[INPUT MATERIAL]
Segment Open

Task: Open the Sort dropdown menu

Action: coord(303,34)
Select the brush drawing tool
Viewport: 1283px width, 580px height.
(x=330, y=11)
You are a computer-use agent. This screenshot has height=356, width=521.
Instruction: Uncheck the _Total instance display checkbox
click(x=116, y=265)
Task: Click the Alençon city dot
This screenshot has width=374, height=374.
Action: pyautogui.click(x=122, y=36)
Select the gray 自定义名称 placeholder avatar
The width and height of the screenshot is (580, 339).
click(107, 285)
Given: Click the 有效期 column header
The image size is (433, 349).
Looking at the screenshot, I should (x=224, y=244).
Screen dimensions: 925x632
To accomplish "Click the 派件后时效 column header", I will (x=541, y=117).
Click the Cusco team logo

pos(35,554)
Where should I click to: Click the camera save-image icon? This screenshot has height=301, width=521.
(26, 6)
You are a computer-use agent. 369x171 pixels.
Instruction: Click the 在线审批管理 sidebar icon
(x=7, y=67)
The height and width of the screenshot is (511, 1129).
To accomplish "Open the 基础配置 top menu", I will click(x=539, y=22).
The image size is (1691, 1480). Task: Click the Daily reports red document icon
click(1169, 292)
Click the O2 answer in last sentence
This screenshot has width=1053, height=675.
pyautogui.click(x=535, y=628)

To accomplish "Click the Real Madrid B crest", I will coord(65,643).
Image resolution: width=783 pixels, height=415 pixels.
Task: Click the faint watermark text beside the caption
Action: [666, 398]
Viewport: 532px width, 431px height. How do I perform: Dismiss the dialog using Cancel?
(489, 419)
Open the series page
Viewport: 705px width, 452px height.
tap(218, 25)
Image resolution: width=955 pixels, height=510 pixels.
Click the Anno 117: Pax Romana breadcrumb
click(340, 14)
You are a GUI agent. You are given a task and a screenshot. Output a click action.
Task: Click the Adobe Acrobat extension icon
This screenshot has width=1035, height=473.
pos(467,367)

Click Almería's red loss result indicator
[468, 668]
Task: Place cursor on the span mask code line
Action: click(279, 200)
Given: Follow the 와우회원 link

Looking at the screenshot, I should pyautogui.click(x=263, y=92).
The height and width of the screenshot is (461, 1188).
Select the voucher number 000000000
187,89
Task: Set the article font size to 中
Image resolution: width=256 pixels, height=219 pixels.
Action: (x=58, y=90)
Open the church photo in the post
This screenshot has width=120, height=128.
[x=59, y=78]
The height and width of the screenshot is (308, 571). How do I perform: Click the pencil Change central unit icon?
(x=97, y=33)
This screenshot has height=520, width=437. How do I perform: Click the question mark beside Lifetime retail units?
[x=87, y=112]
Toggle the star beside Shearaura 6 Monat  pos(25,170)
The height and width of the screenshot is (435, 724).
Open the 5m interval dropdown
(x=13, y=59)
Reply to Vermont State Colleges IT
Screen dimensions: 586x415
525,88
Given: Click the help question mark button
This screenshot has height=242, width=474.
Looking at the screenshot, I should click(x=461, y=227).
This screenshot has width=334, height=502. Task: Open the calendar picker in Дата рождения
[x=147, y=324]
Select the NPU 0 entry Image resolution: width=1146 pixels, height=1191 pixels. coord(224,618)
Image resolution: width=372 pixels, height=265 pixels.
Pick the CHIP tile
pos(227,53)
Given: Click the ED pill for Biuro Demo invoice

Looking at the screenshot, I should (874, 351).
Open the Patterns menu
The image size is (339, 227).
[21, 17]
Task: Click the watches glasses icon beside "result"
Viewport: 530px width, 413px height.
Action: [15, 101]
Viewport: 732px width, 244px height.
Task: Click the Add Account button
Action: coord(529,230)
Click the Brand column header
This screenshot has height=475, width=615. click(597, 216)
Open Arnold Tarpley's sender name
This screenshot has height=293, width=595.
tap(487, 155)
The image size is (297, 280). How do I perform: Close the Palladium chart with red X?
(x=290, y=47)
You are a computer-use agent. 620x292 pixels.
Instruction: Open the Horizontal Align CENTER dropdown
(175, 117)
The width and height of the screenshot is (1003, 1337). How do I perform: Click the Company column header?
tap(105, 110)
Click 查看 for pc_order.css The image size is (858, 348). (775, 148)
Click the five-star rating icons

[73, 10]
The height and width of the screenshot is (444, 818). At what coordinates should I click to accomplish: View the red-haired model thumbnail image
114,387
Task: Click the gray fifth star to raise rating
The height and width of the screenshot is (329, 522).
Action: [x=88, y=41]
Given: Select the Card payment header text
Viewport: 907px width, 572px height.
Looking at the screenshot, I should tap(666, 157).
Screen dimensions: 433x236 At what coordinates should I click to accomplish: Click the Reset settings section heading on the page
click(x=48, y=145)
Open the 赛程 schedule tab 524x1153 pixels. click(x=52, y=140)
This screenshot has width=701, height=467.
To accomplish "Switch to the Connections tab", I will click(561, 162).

Segment Closed

[ABOUT THIS TASK] The required output is an exact retyping of the lines from the one that contains "The image size is (297, 280)." through the last line of the material above.

[RESULT]
The image size is (297, 280). How do I perform: Close the Palladium chart with red X?
(x=290, y=47)
You are a computer-use agent. 620x292 pixels.
Instruction: Open the Horizontal Align CENTER dropdown
(175, 117)
The width and height of the screenshot is (1003, 1337). How do I perform: Click the Company column header?
tap(105, 110)
Click 查看 for pc_order.css The image size is (858, 348). (775, 148)
Click the five-star rating icons

[73, 10]
The height and width of the screenshot is (444, 818). At what coordinates should I click to accomplish: View the red-haired model thumbnail image
114,387
Task: Click the gray fifth star to raise rating
The height and width of the screenshot is (329, 522).
Action: [x=88, y=41]
Given: Select the Card payment header text
Viewport: 907px width, 572px height.
Looking at the screenshot, I should tap(666, 157).
Screen dimensions: 433x236 At what coordinates should I click to accomplish: Click the Reset settings section heading on the page
click(x=48, y=145)
Open the 赛程 schedule tab 524x1153 pixels. click(x=52, y=140)
This screenshot has width=701, height=467.
To accomplish "Switch to the Connections tab", I will click(561, 162).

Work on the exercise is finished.